CBN maintains 12 percent Interest Rate
The Central Bank of Nigeria (CBN), has maintained its monetary policy by leaving its Monetary Policy Rate (MPR) at 12 per cent. Addressing journalists after the Monetary Policy Committee (MPC) meeting in Abuja, the CBN governor, Sanusi Lamido Sanusi said 'The Committee decided to maintain rates as it stands with MPR at 12 per cent with a corridor of +/- 200 basis points,' adding that the committee also agreed to 'maintain the Cash Reserve Ration (CRR) at 12 per cent, and liquidity ratio at 13 per cent.'
He explained that the apex bank has continued to retain the MPR at 12 per cent for this long, because the economy 'cannot have low interest rate in high inflation rate regime,' saying that the 'CBN 's ability to bring down rates is a function of its ability to maintain stability.'
Sanusi further stated that 'Given the stability achieved in the last 12 months with average year-on-year headline inflation rate at 12.24 per cent, in 2012, the MPR of 12 per cent was considered to be just about right.

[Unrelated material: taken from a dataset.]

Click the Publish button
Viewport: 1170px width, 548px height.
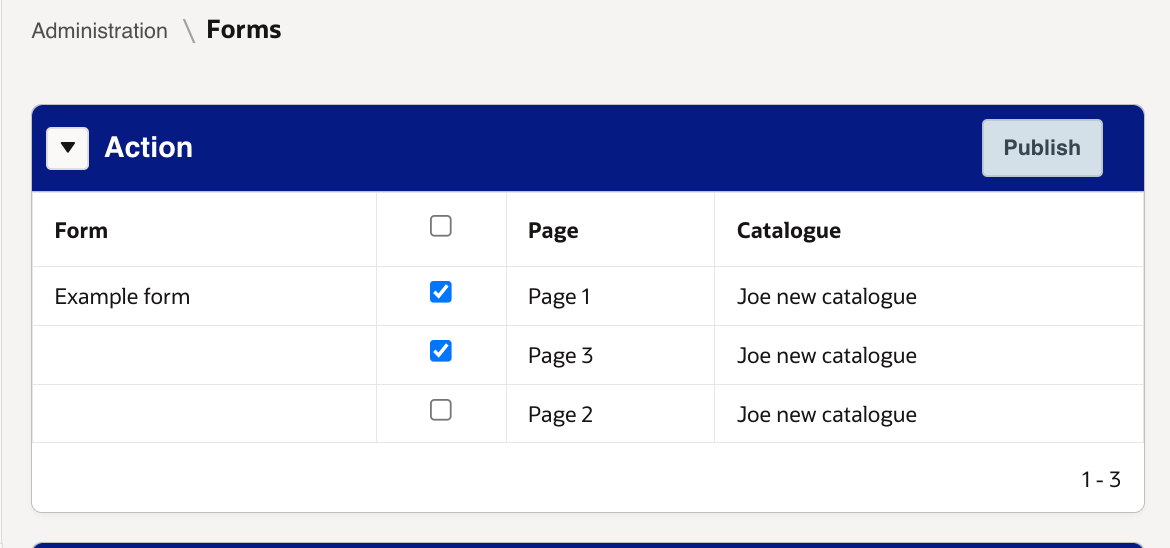tap(1042, 148)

'The Committee considered the calls for a reduction in the MPR because of the benign inflation outlook, other things being equal.'
However, this may be undermined by the increased sub-national government spending and Federal Government high expenditure in 2013, the higher benchmark oil price in the 2013 budget and the US debt ceiling with possible impact on commodity prices.

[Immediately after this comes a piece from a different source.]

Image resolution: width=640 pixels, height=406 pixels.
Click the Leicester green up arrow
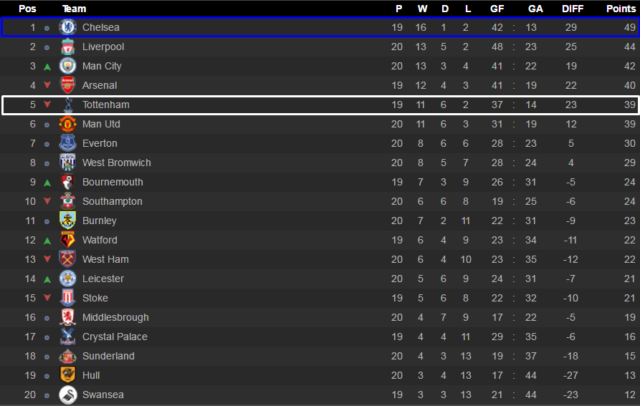click(47, 279)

'In view of the foregoing, the Committee decided that it was prudent to hold and monitor developments between now and the next meeting of the MPC.

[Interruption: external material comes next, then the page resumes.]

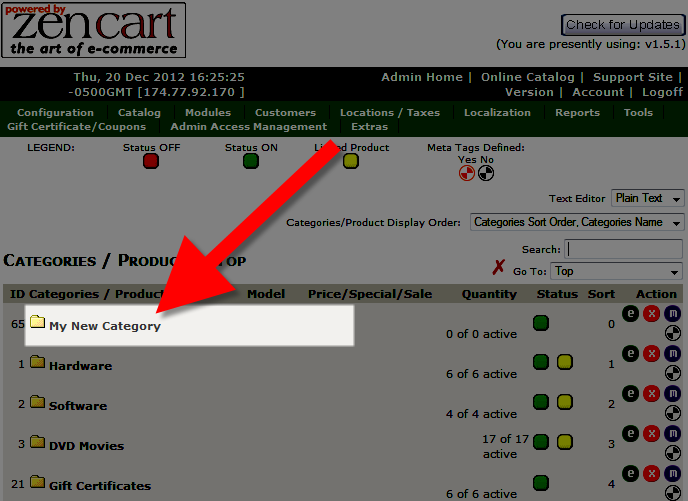Screen dimensions: 688x501
Task: Click the red X reset search icon
Action: (499, 267)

Meanwhile, Sanusi also disclosed that Nigeria received N6.24 trillion ($40 billion) as oil revenue from January to November last year. A development which it said, enhanced the stability of the exchange rate and built up of the external reserves.
It said: 'Overall, the relative stability recorded in the foreign exchange market could be attributed to the combined effects of improved supply of foreign exchange by oil companies and enhanced capital inflows from portfolio investors during the period under review.
'The Committee expressed satisfaction with the sustained accretion to external reserves which stood at US$43.849 billion as at December 31, 2012, representing an increase of US$1.682 billion or about 3.98 per cent from the level of US$42.167 billion at end-October 2012.
'Relative to the end-December 2011 level of US$32.915 billion, the external reserves at the end of December 2012, had risen by US$10.934 billion or 33.21 per cent. The increase in the level of foreign reserves was driven mainly by proceeds from crude oil and gas exports and crude oil related taxes as well as reduced funding of the WDAS on account of the huge inflow of foreign portfolio investments, which was about 77.0 per cent of total inflows through the CBN.